After locating the line with "Screen dimensions: 1092x711", repeat it and every following line to the end of the listing, exactly. Omit the pictures.

<<<<

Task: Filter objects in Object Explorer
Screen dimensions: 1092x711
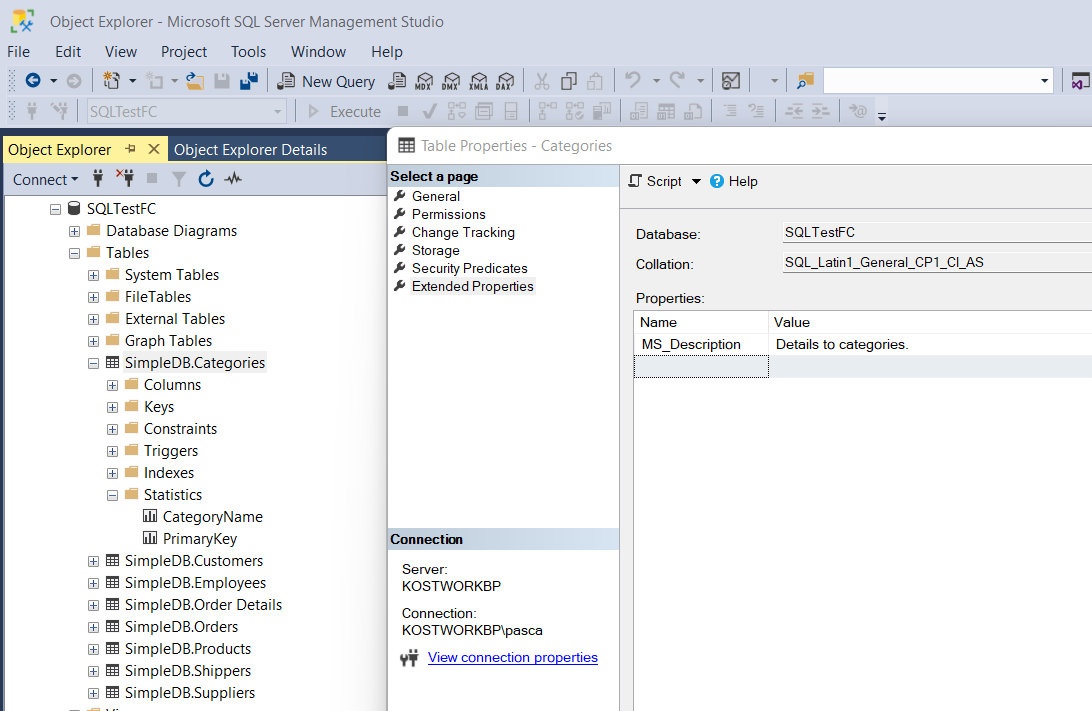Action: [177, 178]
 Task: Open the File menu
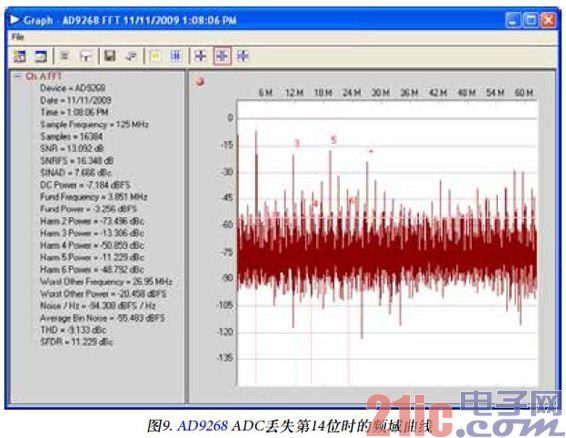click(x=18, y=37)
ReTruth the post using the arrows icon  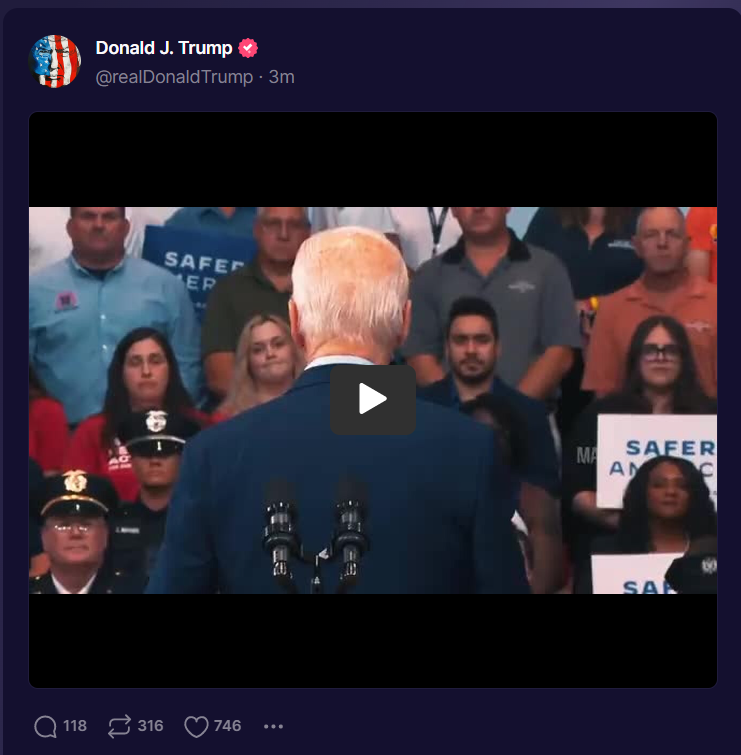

>>>>

TASK OUTPUT:
Screen dimensions: 1092x711
Action: [177, 178]
 Task: Open the File menu
click(x=18, y=37)
ReTruth the post using the arrows icon  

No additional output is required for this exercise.